O dia chega ao fim. Ele devolve o menino a Inés e volta para seu quarto, onde uma névoa atemorizante baixa sobre ele. Serve-se de um copo de vinho, depois um segundo. O único jeito de se salvar é salvar a si mesmo. O menino se volta para ele em busca de orientação, e o que ele oferece senão absurdos vazios, perniciosos. Autoconfiança. Se ele, Simón, tem de confiar em si mesmo, que esperança de salvação pode ter? Salvação de quê? Da preguiça, da falta de objetivo, de uma bala na cabeça?

Baixa de cima do guarda-roupa a caixinha, abre o envelope, olha a menina com o gatinho nos braços, a menina que vinte anos depois viria a escolher essa imagem de si mesma para dar ao amante. Ele relê as cartas, do começo ao fim.

Joaquín e Damian ficaram amigos de duas meninas internas. Convidamos as duas para irem à praia hoje. A água estava gelada, mas todos mergulharam e pareceram não se importar.
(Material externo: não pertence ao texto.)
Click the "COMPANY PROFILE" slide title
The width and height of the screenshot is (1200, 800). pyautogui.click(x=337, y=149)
Éramos uma família feliz entre muitas outras famílias felizes, mas na verdade eu não estava lá de fato. Estava ausente. Estava com você, como estou com você no meu coração a cada minuto de cada dia. Juan Sebastián sente isso. Faço tudo o que posso para ele se sentir amado, mas ele tem consciência de que alguma coisa está alterada entre nós. Meu Dmitri, como sinto sua falta, como estremeço quando penso em você! Dez longos dias! O tempo não vai passar nunca?…

Fico acordada à noite pensando em você, impaciente para o tempo passar, querendo estar em seus braços outra vez…
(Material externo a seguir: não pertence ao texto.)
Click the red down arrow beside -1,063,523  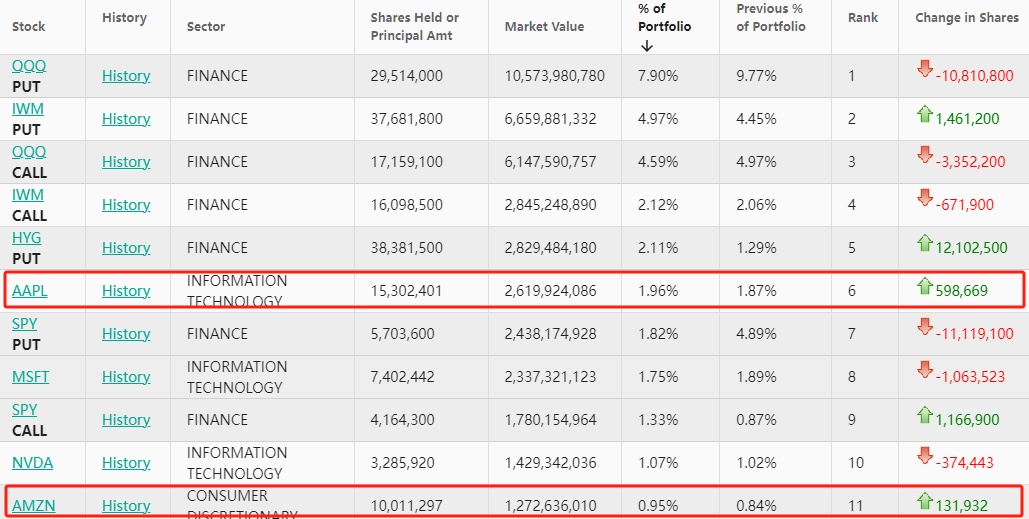coord(924,370)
Você acredita em telepatia? Eu fico nos rochedos, olhando o mar, concentrando todas as minhas energias em você e chega um momento em que posso jurar que escuto sua voz. Você fala meu nome, eu falo de volta. Isso aconteceu ontem, quinta-feira; devia ser umas dez da manhã. Aconteceu com você também? Você me ouviu? Podemos falar um com o outro através do espaço? Me diga que é verdade…

Desejo você, meu querido, desejo apasionadamente! Só mais dois dias!
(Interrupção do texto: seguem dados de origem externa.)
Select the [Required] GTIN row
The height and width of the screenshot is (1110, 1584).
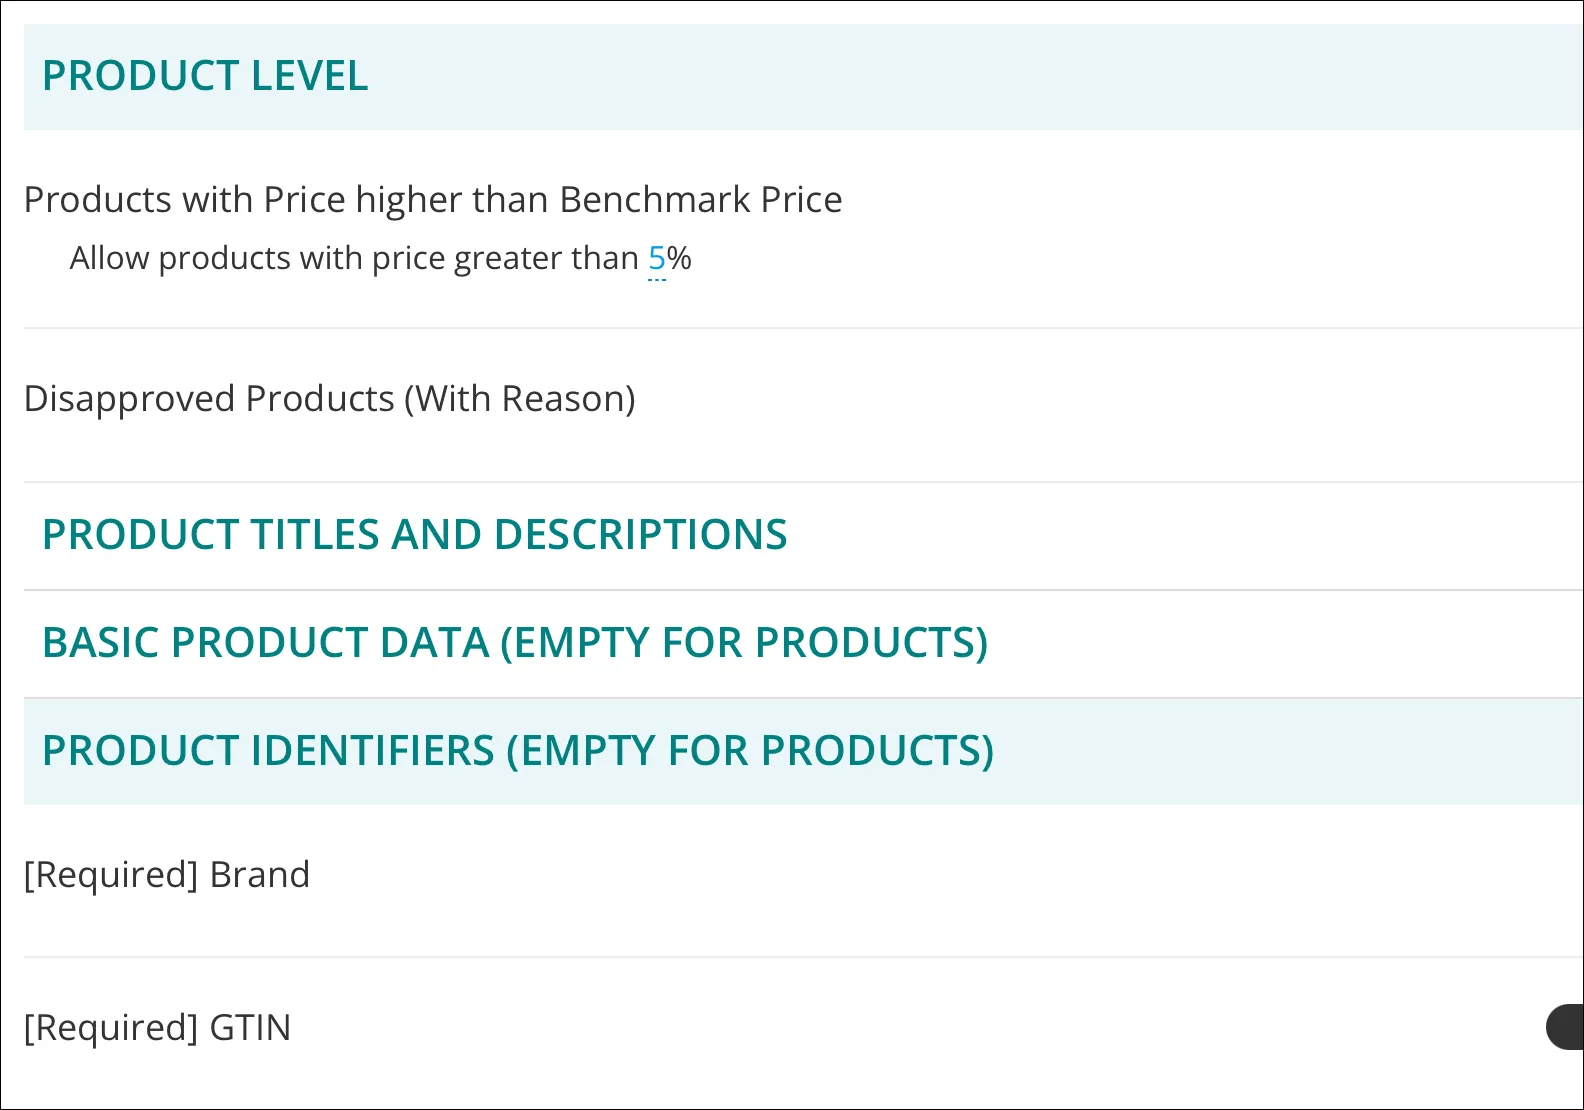pyautogui.click(x=157, y=1028)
Ele dobra as cartas, põe de novo no envelope. Ele gostaria de acreditar que são forjadas, escritas pelo próprio Dmitri, mas não é verdade. Elas são o que dizem ser: as palavras de uma mulher apaixonada. Ele fica alertando o menino contra Dmitri. Se quer um modelo na vida, olhe para mim, ele diz: olhe para Simón, o padrasto exemplar, o homem racional, o insignificante; ou, se não eu, então para aquele inofensivo velho maluco, Dom Quixote. Mas se o menino quer realmente uma educação, quem melhor para estudar do que o homem capaz de inspirar um amor tão inadequado, tão incompreensível?